Les deux grandes banques sont les principales concernées par la problématique du "too big to fail".
Les deux grandes banques sont les principales concernées par la problématique du "too big to fail".
 L'UBS et le Credit Suisse vont devoir solidement étoffer leur base de capitaux afin de faire face à une éventuelle crise. La commission d'experts en charge du dossier des sociétés trop grandes pour faire faillite préconise notamment un tour de vis en matière de fonds propres.

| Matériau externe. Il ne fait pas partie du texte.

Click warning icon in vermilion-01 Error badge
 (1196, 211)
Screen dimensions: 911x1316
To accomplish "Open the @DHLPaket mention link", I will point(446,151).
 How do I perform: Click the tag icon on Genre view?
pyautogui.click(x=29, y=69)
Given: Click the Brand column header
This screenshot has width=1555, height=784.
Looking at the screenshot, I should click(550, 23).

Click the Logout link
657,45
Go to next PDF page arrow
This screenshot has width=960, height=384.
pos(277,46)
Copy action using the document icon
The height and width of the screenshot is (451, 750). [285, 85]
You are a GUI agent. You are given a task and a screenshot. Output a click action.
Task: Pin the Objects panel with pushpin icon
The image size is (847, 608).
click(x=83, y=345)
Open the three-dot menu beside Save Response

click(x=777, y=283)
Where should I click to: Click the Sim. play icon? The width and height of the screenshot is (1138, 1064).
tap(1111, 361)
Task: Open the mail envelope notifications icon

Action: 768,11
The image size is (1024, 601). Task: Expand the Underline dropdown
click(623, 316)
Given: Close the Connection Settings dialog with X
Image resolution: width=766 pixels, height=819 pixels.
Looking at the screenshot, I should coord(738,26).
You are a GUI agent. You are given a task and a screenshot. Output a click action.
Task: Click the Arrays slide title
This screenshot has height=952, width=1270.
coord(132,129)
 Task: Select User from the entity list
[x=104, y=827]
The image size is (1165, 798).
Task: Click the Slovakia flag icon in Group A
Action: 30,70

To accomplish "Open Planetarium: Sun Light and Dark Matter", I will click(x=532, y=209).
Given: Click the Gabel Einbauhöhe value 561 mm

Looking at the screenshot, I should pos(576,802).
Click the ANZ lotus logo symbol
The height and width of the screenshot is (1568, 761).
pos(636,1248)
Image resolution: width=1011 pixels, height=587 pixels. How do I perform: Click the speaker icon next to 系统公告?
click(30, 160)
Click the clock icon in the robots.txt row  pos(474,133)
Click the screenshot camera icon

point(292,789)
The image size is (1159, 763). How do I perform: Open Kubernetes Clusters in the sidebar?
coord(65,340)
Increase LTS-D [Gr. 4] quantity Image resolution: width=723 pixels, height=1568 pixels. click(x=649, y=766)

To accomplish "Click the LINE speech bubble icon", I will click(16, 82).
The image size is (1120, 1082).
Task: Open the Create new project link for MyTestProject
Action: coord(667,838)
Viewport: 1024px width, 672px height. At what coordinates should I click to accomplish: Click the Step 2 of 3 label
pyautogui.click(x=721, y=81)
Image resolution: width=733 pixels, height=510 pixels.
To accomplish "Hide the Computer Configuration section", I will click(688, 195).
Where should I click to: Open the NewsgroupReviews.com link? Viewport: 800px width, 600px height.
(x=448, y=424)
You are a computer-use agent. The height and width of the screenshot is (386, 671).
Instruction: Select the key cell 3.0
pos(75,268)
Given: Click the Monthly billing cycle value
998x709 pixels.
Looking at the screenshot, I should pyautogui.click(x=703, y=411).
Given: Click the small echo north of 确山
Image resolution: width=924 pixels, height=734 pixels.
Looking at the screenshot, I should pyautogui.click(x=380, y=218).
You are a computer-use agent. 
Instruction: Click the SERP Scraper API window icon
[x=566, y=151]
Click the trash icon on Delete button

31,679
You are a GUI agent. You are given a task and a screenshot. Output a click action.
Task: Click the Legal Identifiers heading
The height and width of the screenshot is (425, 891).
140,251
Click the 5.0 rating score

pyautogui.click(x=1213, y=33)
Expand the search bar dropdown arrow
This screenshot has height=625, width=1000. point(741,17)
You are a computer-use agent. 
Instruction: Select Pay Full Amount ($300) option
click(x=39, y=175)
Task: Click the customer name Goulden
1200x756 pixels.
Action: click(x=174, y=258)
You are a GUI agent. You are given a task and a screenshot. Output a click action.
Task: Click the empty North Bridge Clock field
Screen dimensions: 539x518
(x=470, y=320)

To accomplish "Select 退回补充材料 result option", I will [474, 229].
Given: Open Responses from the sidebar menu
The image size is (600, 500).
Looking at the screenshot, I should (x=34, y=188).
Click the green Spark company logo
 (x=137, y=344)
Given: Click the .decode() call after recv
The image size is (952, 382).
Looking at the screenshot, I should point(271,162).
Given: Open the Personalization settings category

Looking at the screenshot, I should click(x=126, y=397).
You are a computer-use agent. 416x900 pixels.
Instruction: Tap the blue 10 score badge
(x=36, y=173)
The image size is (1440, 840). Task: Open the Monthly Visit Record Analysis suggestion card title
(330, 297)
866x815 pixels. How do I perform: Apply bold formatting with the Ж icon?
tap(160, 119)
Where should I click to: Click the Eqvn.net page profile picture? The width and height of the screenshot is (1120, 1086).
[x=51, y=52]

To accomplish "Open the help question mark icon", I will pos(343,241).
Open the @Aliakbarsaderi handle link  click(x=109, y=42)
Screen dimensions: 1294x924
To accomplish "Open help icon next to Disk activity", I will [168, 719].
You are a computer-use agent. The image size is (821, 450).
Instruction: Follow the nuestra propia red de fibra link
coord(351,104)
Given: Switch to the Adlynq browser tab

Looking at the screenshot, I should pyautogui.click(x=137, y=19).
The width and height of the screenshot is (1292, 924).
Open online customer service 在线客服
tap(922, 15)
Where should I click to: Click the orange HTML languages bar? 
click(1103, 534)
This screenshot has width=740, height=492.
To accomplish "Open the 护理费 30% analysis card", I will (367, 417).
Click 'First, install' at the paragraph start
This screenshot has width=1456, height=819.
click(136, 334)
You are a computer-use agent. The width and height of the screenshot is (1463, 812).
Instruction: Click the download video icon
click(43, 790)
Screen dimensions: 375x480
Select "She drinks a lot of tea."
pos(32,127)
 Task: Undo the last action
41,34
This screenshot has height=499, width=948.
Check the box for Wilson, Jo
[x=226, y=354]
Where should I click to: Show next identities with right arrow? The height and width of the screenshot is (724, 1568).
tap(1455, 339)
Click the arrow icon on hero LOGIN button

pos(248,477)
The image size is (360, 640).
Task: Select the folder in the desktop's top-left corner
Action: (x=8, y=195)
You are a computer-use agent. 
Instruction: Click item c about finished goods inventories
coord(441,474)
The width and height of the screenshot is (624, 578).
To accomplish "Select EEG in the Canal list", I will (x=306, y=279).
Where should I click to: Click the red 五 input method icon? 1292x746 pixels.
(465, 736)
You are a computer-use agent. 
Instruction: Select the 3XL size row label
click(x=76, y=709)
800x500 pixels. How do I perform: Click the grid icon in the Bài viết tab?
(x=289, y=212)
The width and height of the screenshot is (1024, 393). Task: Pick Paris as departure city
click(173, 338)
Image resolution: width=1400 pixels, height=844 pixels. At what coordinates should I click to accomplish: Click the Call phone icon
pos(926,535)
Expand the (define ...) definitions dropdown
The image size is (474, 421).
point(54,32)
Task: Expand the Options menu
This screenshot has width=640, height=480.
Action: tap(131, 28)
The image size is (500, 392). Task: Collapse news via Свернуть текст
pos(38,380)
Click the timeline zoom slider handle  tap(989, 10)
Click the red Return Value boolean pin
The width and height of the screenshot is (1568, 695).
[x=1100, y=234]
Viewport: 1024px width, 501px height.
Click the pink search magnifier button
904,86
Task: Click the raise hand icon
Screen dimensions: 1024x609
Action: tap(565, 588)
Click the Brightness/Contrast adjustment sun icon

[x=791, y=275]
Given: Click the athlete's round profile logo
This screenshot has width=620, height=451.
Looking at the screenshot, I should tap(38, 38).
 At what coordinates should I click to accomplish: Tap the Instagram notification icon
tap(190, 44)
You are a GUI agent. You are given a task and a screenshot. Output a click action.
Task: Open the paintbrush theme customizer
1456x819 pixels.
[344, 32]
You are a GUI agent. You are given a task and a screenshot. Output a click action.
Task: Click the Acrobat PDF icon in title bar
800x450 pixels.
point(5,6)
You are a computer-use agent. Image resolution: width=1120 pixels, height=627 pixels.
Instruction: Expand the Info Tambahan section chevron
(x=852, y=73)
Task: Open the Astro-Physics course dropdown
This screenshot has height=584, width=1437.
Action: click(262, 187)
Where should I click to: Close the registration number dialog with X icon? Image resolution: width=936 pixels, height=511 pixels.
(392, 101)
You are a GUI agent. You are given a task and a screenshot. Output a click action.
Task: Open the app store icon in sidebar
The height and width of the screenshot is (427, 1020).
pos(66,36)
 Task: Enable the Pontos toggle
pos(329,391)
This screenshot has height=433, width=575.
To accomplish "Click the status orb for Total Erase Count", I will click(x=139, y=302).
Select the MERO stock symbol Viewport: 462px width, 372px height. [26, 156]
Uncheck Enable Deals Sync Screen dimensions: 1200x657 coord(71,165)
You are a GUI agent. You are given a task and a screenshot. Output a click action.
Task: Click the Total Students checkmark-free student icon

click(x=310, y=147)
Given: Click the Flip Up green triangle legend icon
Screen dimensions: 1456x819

Le rapport a été accepté de manière unanime après une douzaine de séances, a précisé lundi Peter Siegenthaler, président de la commission d'experts "too big to fail" (entreprises trop grandes pour faire faillite) mandatée en novembre 2009 par le Conseil fédéral.

Ces mesures, qu'il a qualifiées de "compromis", doivent permettre de "davantage protéger le contribuable" lors d'une prochaine crise.

Les quatre points principaux - ils touchent les fonds propres, l'organisation, les liquidités et la répartition des risques forment un "tout qui ne peut être dissocié", a souligné Peter Siegenthaler.

Les deux grandes banques helvétiques, représentées au sein de la commission, devront notamment porter d'ici 2018 leur taux de fonds propres à 19% des actifs pondérés en fonction des risques.

Des normes draconiennes

Plus sévères que les prescriptions actuelles, ces propositions sont aussi plus strictes que les minima internationaux de Bâle III. Les normes décidées en septembre par le Comité sur le contrôle bancaire, prévoient un taux de capitaux propres de 10,5%.

A l'heure actuelle, les deux banques doivent disposer d'un taux de fonds propres dépassant 8%, mais cette règle leur laisse une plus grande liberté au niveau de sa mise en oeuvre.

Selon le rapport final de 148 pages remis au gouvernement, l'UBS et le Credit Suisse devront relever à 10% leur taux de fonds propres "durs", soit sous la forme de capital libéré, de réserves ouvertes ou de bénéfices reportés.

Ce ratio est également plus élevé que celui prévu par Bâle III, lequel s'établit à 7%.

Si l'exigence minimale de 4,5% que proposent les experts en matière de fonds propres "durs" est identique à celle de Bâle III, ceux-ci vont plus loin que les régulateurs internationaux au niveau de l'amortisseur supplémentaire qui passe de 2,5 à 5,5%.

Les experts prévoient également que les deux établissements fassent appel en cas de crise à des obligations convertibles en capital-actions.

Il y a urgence

Selon Thomas Jordan, vice-président de la Banque nationale suisse, les exigences globales se chiffrent pour chaque grande banque à 75 milliards de francs, si l'on prend comme hypothèse que le montant d'actifs pondérés en fonction des risques se situe à 400 milliards pour chacune.

Ces impératifs sont sévères mais réalisables, estime pour sa part Peter Siegenthaler. "Car les autorités ont aussi tout avantage à ce que les obligations soient supportables".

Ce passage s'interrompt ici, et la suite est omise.